After a quarter of an hour, and without looking up from the gourds she is cutting into wedges, Naheed asks, ‘What did Sharif Sharif want when he came to visit Father that day?’
‘Nothing,’ Tara says, though not immediately. ‘I told you it was just a neighbourly visit. Asking about Rohan’s eyes.’
‘Mother, please.’
‘He asked for your hand in marriage.’
Naheed puts down the knife.
‘He offered to pay for his eye operation in return.’
After minutes of further silence Naheed takes the bowl full of green and white pieces of gourd to the other side of the kitchen. Turning on the tap she submerges the pieces in water, to remain fresh until cooked. ‘One more thing,’ she says quietly from there.
‘Yes?’
‘Father says you’ve found someone for me.’
‘I have a boy in mind.’ And not having received a reaction from Naheed, she adds, ‘It’s the only way.’
Naheed smiles tensely, her eyes on the point of igniting. ‘It’s not the only way, Mother. There are a thousand other ways. I am tired of being afraid all the time —’

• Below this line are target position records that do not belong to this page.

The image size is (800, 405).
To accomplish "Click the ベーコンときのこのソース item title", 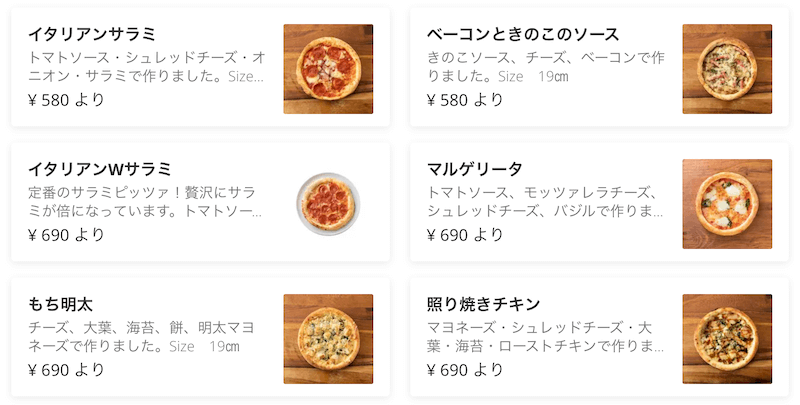I will click(x=523, y=34).
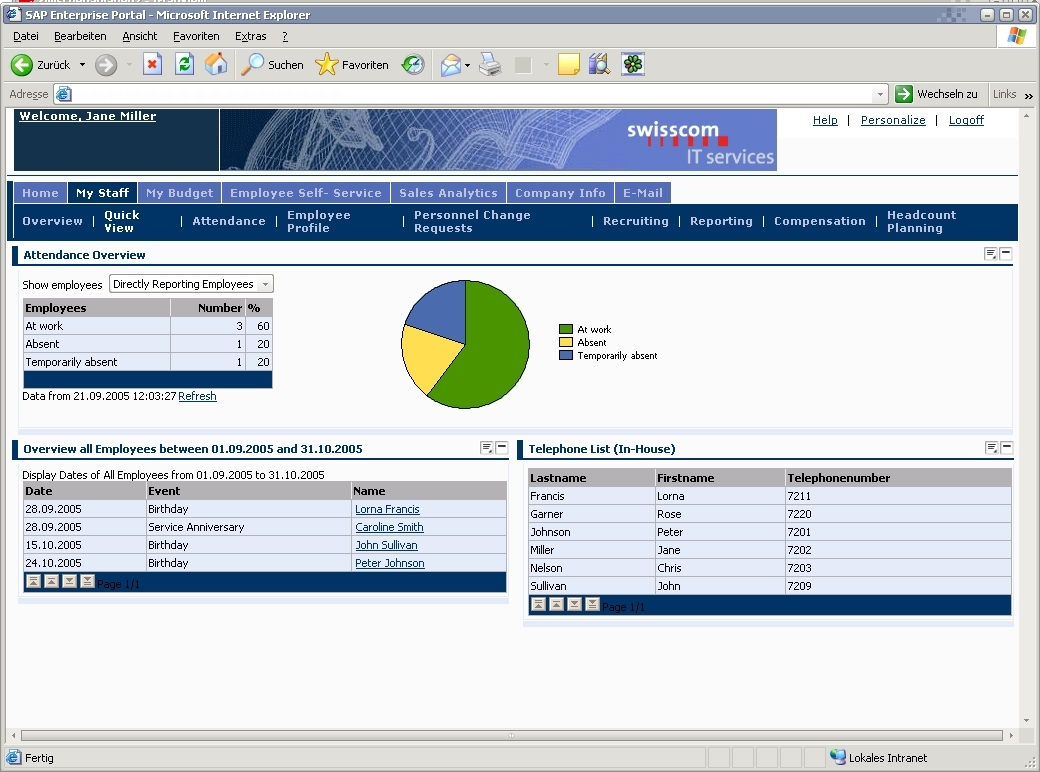Go to last page of employee dates table
This screenshot has height=772, width=1040.
(x=87, y=582)
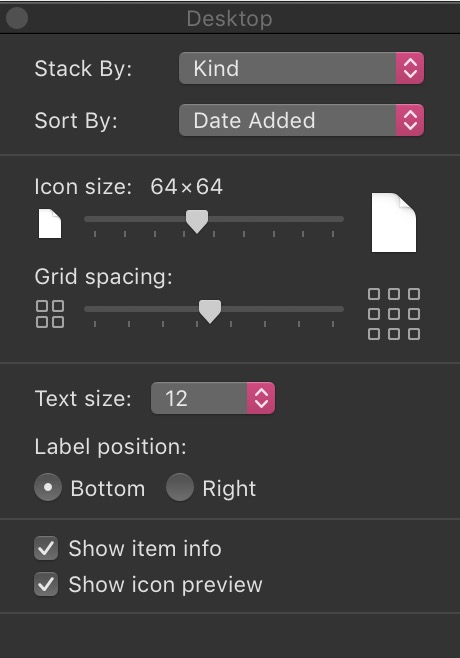The image size is (460, 658).
Task: Open the Stack By dropdown showing Kind
Action: tap(301, 68)
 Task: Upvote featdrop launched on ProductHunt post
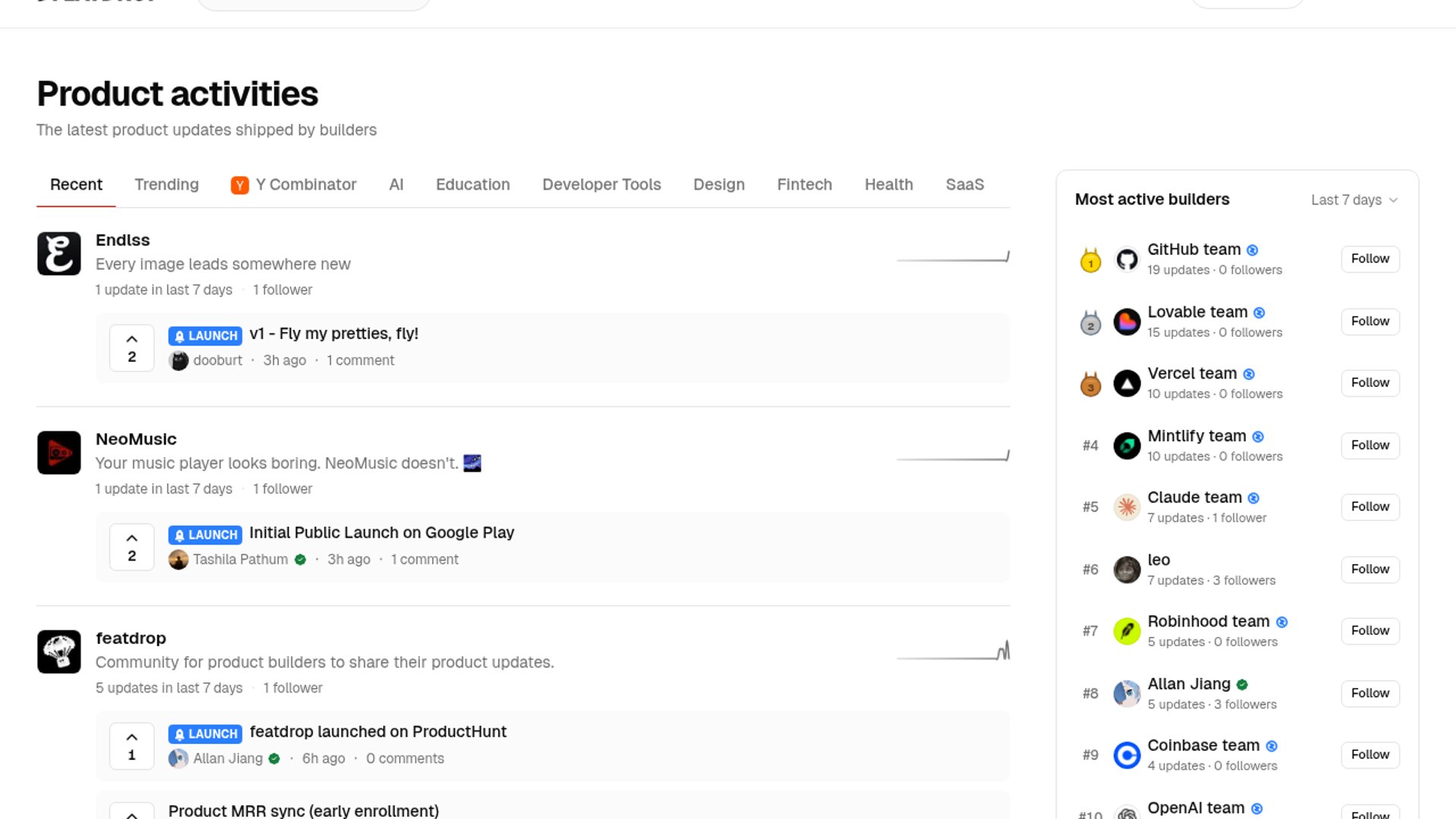pos(132,746)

‘The world is a dangerous place.’
‘Let me finish, Mother. It was wrong of you to frighten me into destroying my child. It was wrong of you to frighten Mikal away. I don’t care what you have been through, but you should never ever frighten those younger than you with your own fears. Caution is one thing, but you filled me with terror. Just leave me alone please. Just take this world of yours and go away with it somewhere and leave us alone. All of you.’
‘What if —’
‘What if, what if. What if the world ends tomorrow?’
‘It could. The signs are there.’
Naheed comes and places her hand gently on Tara’s shoulder. ‘Mother, you can’t be this afraid. The world is not going to end tomorrow.’

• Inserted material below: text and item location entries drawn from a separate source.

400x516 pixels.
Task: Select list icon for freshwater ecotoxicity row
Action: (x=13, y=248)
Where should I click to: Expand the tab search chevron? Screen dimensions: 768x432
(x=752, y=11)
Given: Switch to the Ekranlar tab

Kyra and the six boys from the six houses of Ardent Spirit are discussing the St Joseph’s operation.
‘The siege will go on for several days,’ Ahmed says. ‘So we’ll need sacks of almonds to take with us for energy.’
The boy from Cordoba House has produced a precisely detailed diagram of the school — the height as well as the length of each wall is marked, the number of windows in each classroom — and it lies on the carpet before them.